The sample size was too small to detect differences between individual groups, but the overall population demonstrated improvement with VNS.
While the study reported several side effects associated with VNS, including ear pain and difficulty falling asleep, it is noteworthy that no serious adverse events were recorded. The occurrence of mild adverse events, such as itching or headaches, suggests that VNS is generally well-tolerated by participants. Continuous monitoring and documentation of these events will be crucial for informing future studies and optimizing treatment protocols.
This pilot study has several limitations that should be acknowledged. The small sample size and lack of long-term follow-up limit the generalizability of the findings. Additionally, the study focused exclusively on female participants, which may restrict the applicability of results to the broader population. Future research should aim to include larger and more diverse cohorts, as well as investigate the long-term effects of VNS on both physical and psychological outcomes in long COVID patients. It should be noted that another limitation of the study is that long COVID symptoms may show successive improvement over time, and therefore, the time factor alone could lead to symptom improvement [23]. Additionally, it is difficult to implement a true placebo control in physical studies, meaning the 2 Hz group was not a real control group but more a subtherapeutic intervention. This complicates the interpretation of a placebo comparison. Future studies should aim to compare VNS with a standard alternative treatment to strengthen the evidence.
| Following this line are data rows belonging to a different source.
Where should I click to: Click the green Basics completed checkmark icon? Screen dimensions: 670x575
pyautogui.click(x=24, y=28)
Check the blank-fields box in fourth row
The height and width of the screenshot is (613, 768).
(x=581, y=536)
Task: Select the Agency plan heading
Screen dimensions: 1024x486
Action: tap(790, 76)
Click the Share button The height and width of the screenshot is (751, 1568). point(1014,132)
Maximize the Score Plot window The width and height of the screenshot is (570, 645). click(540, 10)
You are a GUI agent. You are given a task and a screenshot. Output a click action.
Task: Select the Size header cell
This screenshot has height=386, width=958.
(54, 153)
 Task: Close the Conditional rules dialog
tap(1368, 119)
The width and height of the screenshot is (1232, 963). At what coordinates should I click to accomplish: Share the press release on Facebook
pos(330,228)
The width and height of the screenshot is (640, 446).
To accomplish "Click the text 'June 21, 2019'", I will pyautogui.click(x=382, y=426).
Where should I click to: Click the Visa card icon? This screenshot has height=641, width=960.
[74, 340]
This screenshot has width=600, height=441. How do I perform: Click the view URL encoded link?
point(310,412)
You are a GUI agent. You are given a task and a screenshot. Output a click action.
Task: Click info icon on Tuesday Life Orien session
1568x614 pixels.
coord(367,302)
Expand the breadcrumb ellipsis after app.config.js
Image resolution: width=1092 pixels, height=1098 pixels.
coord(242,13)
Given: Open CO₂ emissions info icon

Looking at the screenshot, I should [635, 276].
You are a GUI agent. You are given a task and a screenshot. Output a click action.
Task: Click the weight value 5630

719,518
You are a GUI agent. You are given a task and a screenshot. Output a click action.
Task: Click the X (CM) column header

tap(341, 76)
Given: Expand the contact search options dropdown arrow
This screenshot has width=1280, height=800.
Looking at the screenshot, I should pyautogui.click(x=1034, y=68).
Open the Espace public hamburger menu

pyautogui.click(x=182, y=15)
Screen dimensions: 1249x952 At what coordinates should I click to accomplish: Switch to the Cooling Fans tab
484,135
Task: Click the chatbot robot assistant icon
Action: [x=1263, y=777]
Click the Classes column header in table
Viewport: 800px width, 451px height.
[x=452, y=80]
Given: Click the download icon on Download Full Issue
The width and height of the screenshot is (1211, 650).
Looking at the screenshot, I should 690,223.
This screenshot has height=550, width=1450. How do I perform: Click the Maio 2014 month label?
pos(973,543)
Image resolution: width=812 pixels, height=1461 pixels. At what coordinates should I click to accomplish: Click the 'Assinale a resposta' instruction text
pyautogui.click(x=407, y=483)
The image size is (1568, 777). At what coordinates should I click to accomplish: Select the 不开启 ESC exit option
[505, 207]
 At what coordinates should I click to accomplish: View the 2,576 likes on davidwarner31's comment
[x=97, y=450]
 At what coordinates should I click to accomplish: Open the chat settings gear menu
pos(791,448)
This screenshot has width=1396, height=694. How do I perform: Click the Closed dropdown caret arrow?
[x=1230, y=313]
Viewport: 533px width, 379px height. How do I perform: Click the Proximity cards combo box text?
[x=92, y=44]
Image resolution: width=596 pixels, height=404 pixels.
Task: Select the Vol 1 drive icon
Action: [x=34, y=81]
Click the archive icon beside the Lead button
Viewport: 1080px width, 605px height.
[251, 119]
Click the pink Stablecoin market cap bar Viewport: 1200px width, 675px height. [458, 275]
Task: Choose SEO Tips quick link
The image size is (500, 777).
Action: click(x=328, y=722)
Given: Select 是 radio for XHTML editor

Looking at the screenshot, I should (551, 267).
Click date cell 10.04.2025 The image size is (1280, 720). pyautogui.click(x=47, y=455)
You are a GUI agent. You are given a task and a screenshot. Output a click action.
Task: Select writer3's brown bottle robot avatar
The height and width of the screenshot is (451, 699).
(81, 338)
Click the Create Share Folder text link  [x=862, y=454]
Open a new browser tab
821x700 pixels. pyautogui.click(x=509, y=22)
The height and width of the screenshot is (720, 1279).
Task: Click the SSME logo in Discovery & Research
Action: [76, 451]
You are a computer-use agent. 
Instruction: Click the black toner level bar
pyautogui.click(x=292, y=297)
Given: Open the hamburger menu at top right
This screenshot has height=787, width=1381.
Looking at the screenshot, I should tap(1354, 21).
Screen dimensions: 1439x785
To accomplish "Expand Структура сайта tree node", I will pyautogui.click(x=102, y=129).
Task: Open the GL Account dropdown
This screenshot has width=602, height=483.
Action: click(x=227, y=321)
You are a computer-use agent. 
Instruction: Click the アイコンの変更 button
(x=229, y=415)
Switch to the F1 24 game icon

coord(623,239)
In conclusion, the findings of this pilot study provide preliminary data supporting the acceptability and feasibility of VNS in treating long COVID symptoms. The observed improvements in symptomatology and stable autonomic parameters warrant further investigation through larger multicenter trials to establish the efficacy and safety of VNS as a treatment option for individuals suffering from long COVID.
Acknowledgements
We thank the team at the Department of Physical Medicine, Rehabilitation and Occupational Medicine of the Medical University of Vienna, Austria for the technical assistance and support. This study was supported by Schwa-medico Handelsgesellschaft m.b.H. We also appreciate the participants for their valuable contributions.
Funding
The study was supported by Schwa-medico Handelsgesellschaft m.b.H.
Declarations
Conflict of interest
V. Pfoser-Poschacher, M. Keilani, M. Steiner, J. Schmeckenbecher, R.H. Zwick and R. Crevenna declare that they have no competing interests.
Ethical standards
Participants were allowed to continue their regular medications, with any changes documented and reported to the supervising physician. The trial was conducted under the supervision of the clinical team from the Department of Physical Medicine, Rehabilitation, and Occupational Medicine, Medical University of Vienna, Austria. Ethical approval was obtained (Ethics Committee Number: 1779/2022) and the trial was registered at ClinicalTrials.gov (NCT05918965). The study was conducted in agreement with the Declaration of Helsinki and applicable European and Austrian laws and regulations. All participants provided written informed consent prior to the study.